Dawno temu jak chodziłem do technikum uczyli na czym polega funkcja wykładnicza i co to jest różnica 3dB.
Moc maksymalna jest chwilową jaką jest wstanie wytrzymać głośnik i to przez ułamek sekundy w laboratorium.
Taki test nie jest do odtworzenia przez inne laboratorium bo inne warunki testu itd. więc każdy może podać jaką się mu podoba.
Kiedyś Chińczycy wpadli na pomysł podawania mocy maksymalnej 4 x większej od RMS i od tego się zaczęło bo głośnik tyle jest wstanie wytrzymać.
120W lepiej brzmiało niż 30W RMS. Ale 300 z 30W to już naprawdę wysoko podniesiona porzeczka
Kiedyś parametry głośników podawało się dla skuteczności powyżej 91dB (i to takie przeciętne), dobre firmy jak np.
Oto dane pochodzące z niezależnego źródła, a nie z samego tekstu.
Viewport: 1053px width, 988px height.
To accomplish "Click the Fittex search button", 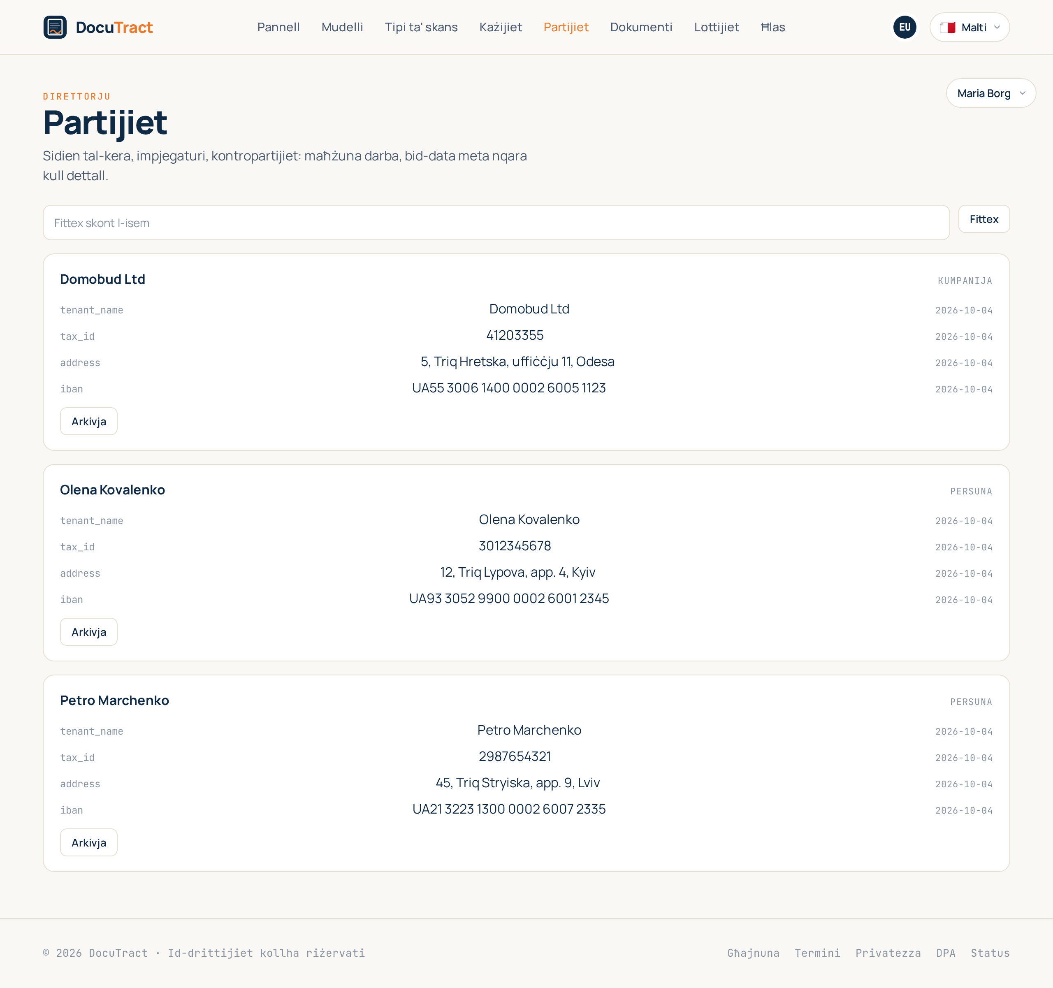I will click(x=984, y=219).
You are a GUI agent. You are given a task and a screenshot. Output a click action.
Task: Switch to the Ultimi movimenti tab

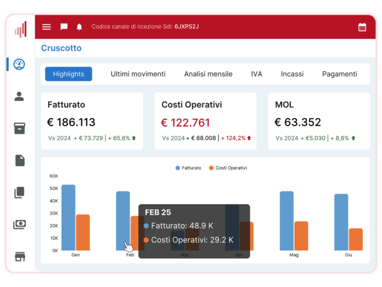(138, 74)
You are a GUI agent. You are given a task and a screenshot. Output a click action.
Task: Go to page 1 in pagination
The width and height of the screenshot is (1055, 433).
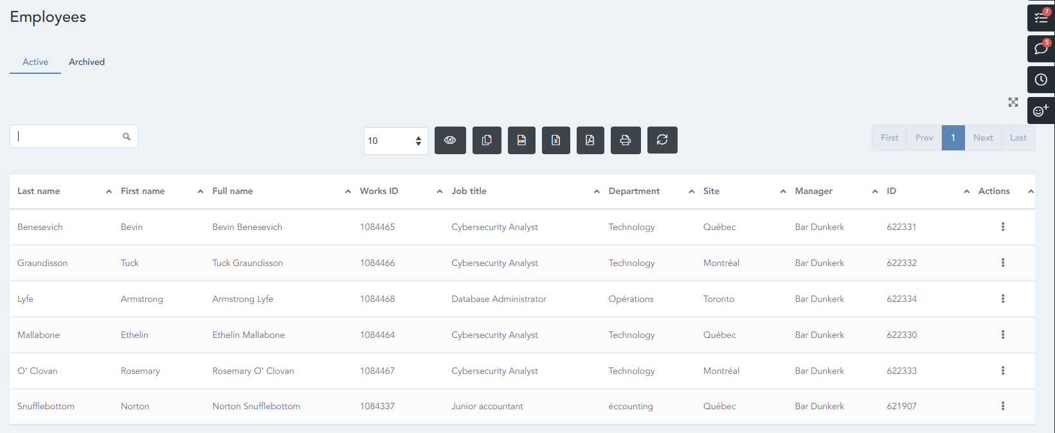click(953, 137)
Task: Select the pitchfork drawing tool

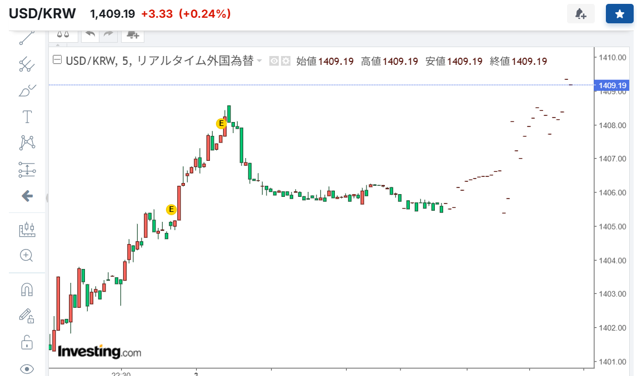Action: pyautogui.click(x=27, y=65)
Beyma, Eminence, Celestion i ekipa od głośników estradowych nie podawały danych dla czegoś co miało skuteczność inna niż ok 96-99dB.
Polecam iść do sklepu muzycznego wziąć poprosić by Pan podpiął gitarę do pieca np. Marshala głośnikiem 30W o których tu mowa była wyżej i strzelił parę riffów.
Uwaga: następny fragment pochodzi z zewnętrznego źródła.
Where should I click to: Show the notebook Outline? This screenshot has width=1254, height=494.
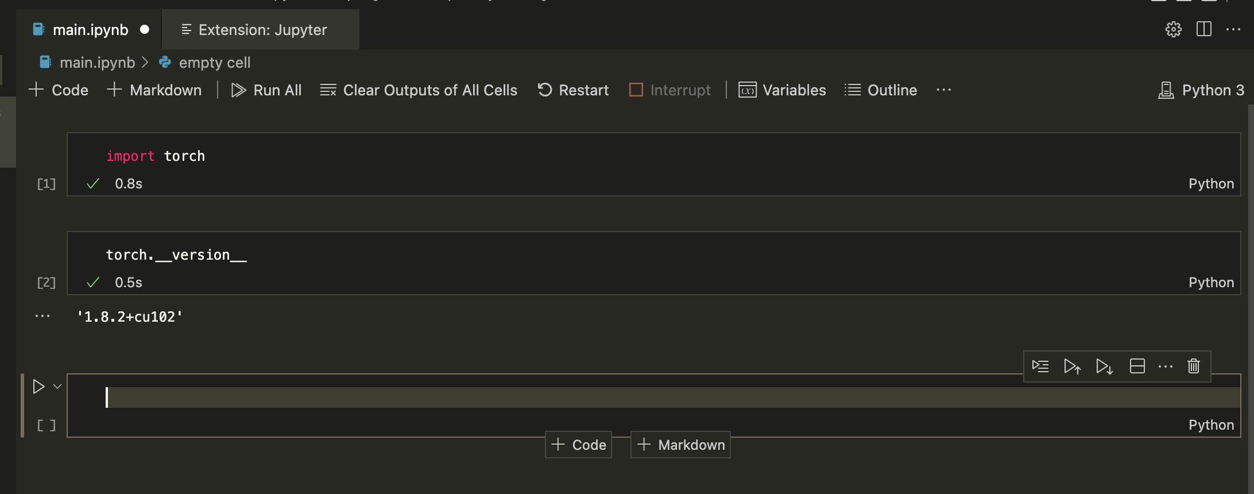coord(881,90)
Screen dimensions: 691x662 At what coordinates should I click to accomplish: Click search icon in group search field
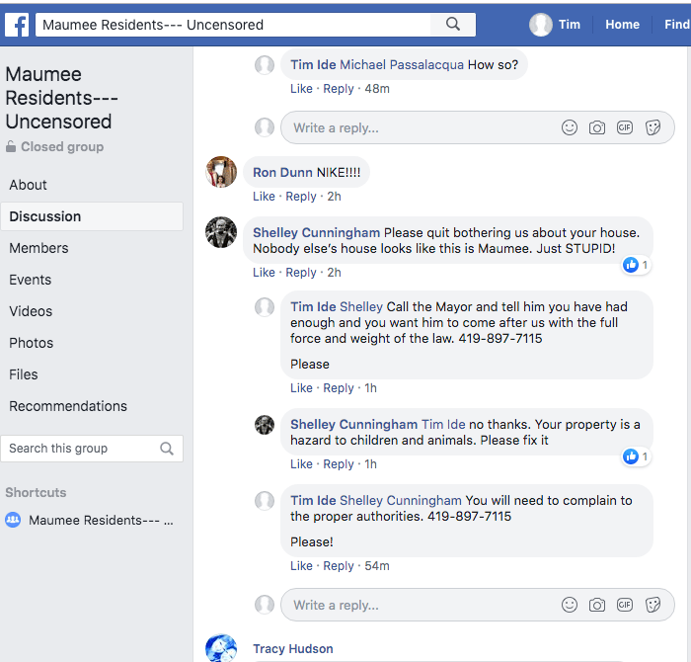167,449
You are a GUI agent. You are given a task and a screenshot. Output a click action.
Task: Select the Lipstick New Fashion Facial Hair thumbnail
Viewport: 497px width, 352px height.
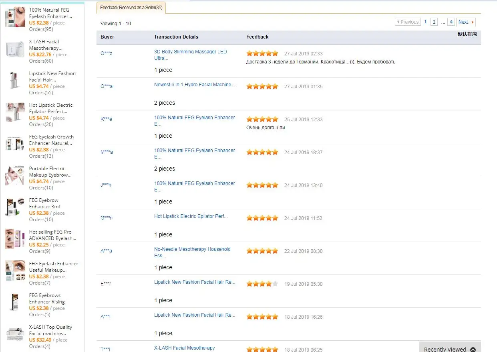[15, 80]
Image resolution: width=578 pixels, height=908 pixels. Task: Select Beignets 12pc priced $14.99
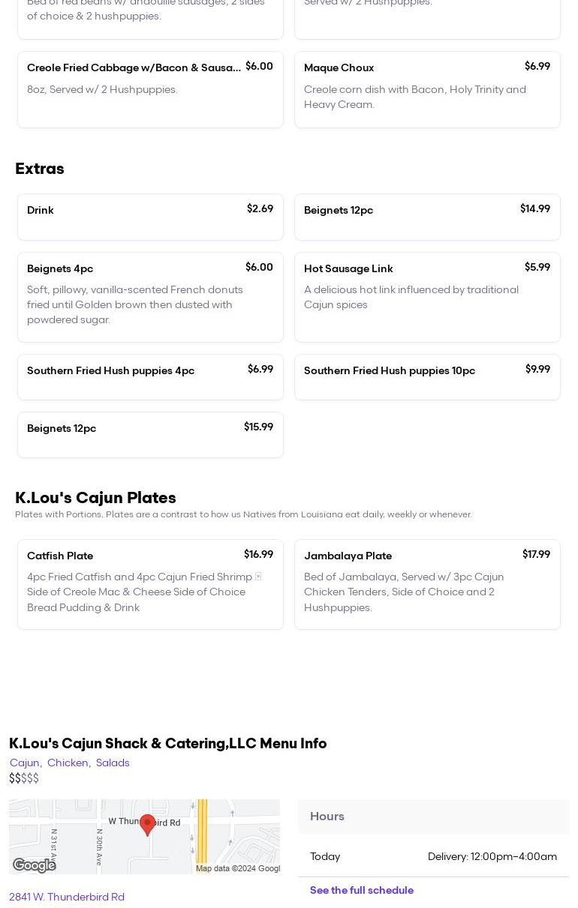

Jak łba nie urwie to na pewno szyby będą latały jak ich nie wywali w pomieszczeniu ok 15m2.
Więc zapomnijcie o W max. Liczy się skuteczność.
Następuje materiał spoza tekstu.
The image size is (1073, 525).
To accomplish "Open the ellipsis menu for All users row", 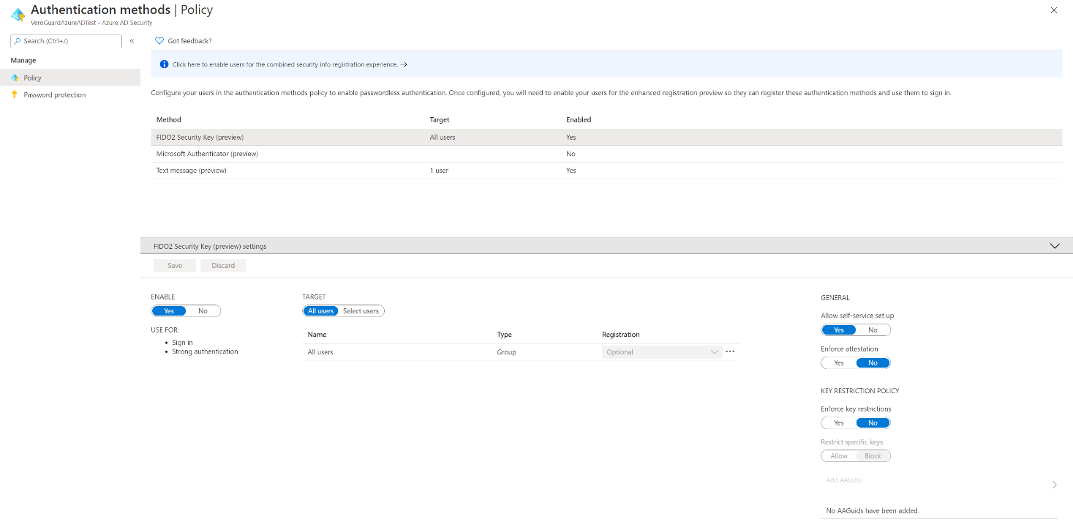I will (x=729, y=352).
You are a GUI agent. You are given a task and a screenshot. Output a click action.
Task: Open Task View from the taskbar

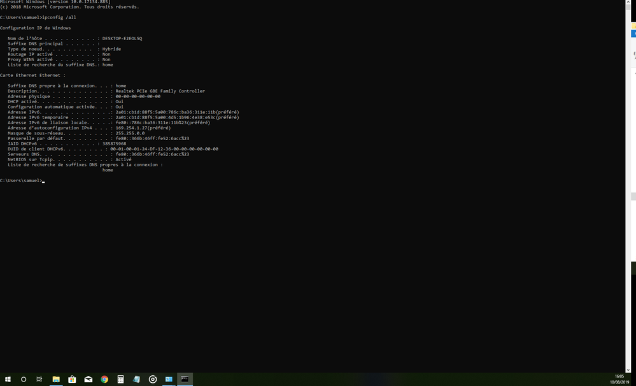(x=39, y=379)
Głośnik 30W RMS 89dB = Głosnik15W RMS 92dB = Głośnik 60W RMS 86dB bo tak opisuje się głośniki.
Jak ktoś nie wierzy niech wejdzie na katalogi Tonsila.
Ten sam głośnik czym starszy ma mniej W, a większą skuteczność - czym bliżej końca firmy i produkcji głośników liczba W rosłą a skuteczność malała.